Anuja Jaiswal*
I am both grateful and humbled to join the Journal of Community Safety and Well-Being as a Contributing Editor and be invited to address the brilliant community through this editorial. By way of short introduction, here is how I ended up here: I studied English Literature at Oxford and Columbia and always thought I would end up in academia. But I had the opportunity to work with civil society organizations in The Gambia reporting on the truth commission set up to investigate human rights violations committed during the Jammeh regime. These reports were used to open three universal jurisdiction cases in Germany, Switzerland, and the USA, all of which ended in conviction. So, I got an LL.M (Masters of Laws) in International Criminal/Humanitarian Law and have since worked on legal research and strategy on various contexts, including The Gambia, Myanmar, Middle East and North Africa (MENA), and, most recently, North Korea.

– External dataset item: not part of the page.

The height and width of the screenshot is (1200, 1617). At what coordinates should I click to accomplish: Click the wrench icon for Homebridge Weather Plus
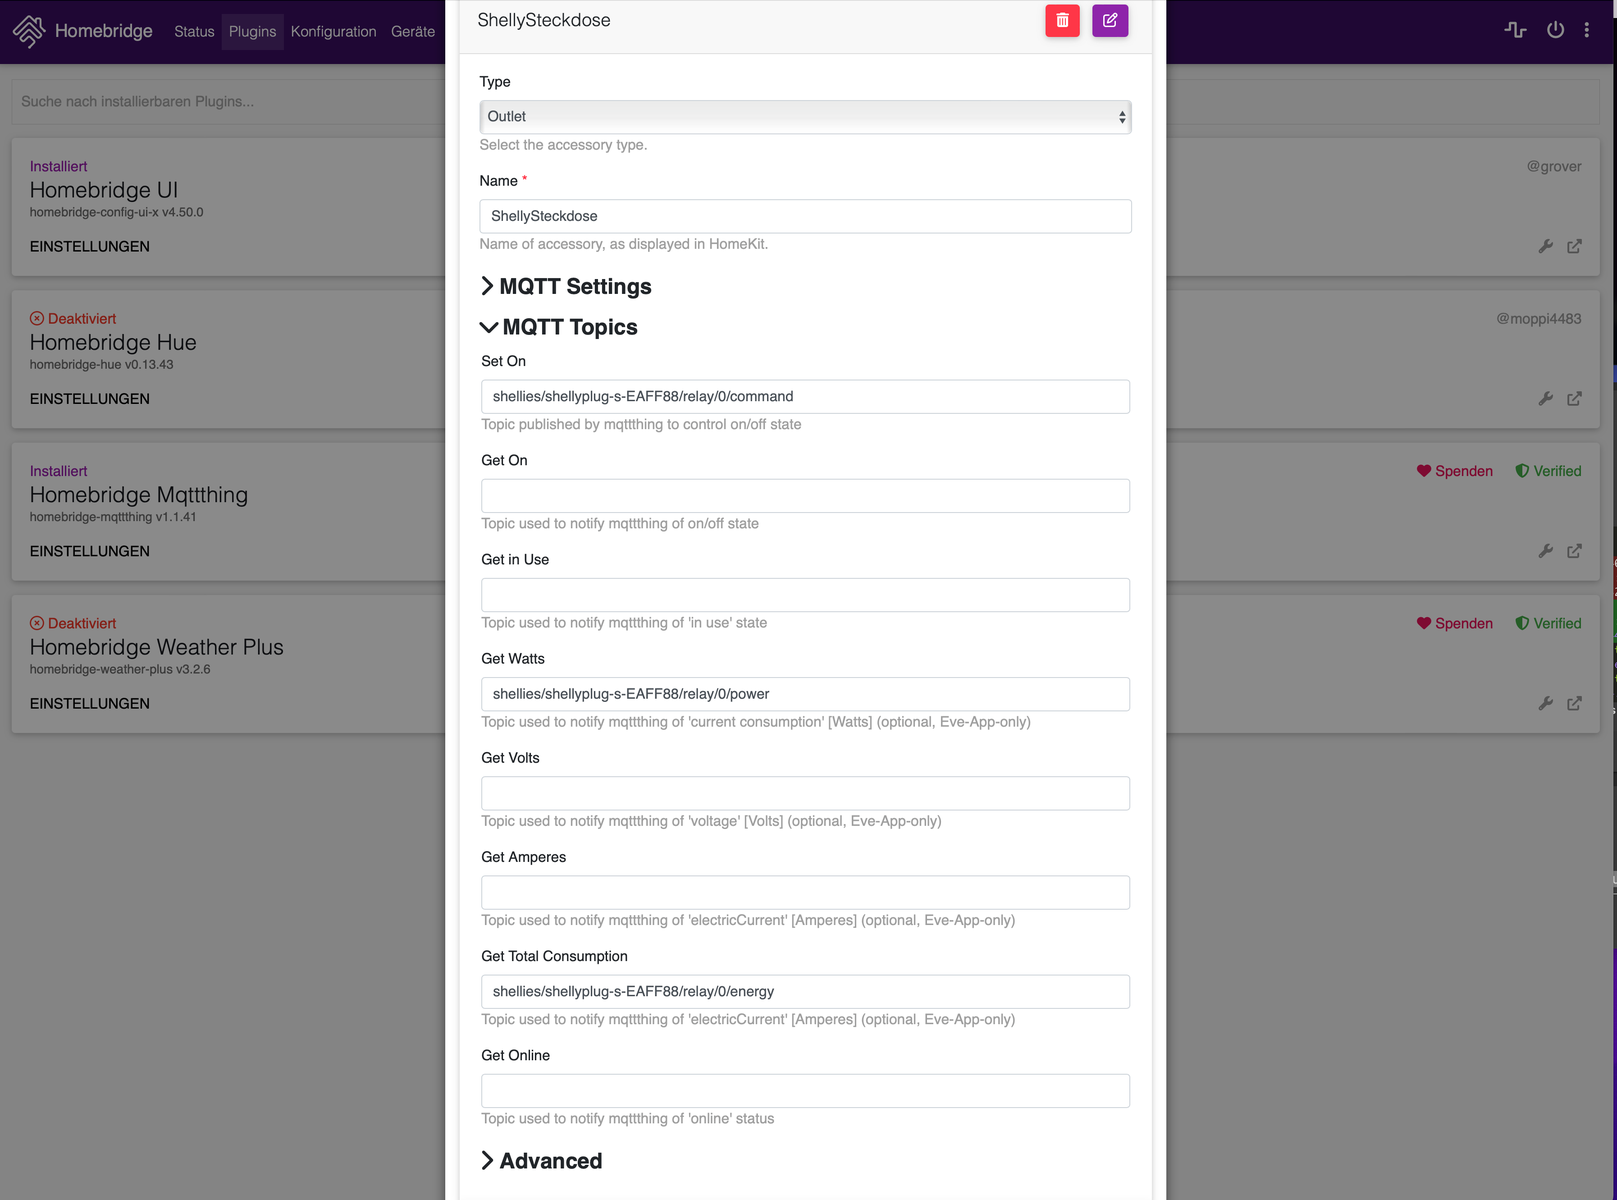tap(1545, 704)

I suppose my interest and connection to this specific journal may still not be clear, so let me try to be even more brief. I am, in no particular order, a human rights practitioner/researcher, an aspiring activist, and a staunch defender of the humanities. I will structure this editorial around insights from each of those roles. I hope my reflections help you understand the connection between my work on authoritarian and volatile environments and the importance of the work we do on community safety and well-being (CSWB) in more “stable” domestic contexts.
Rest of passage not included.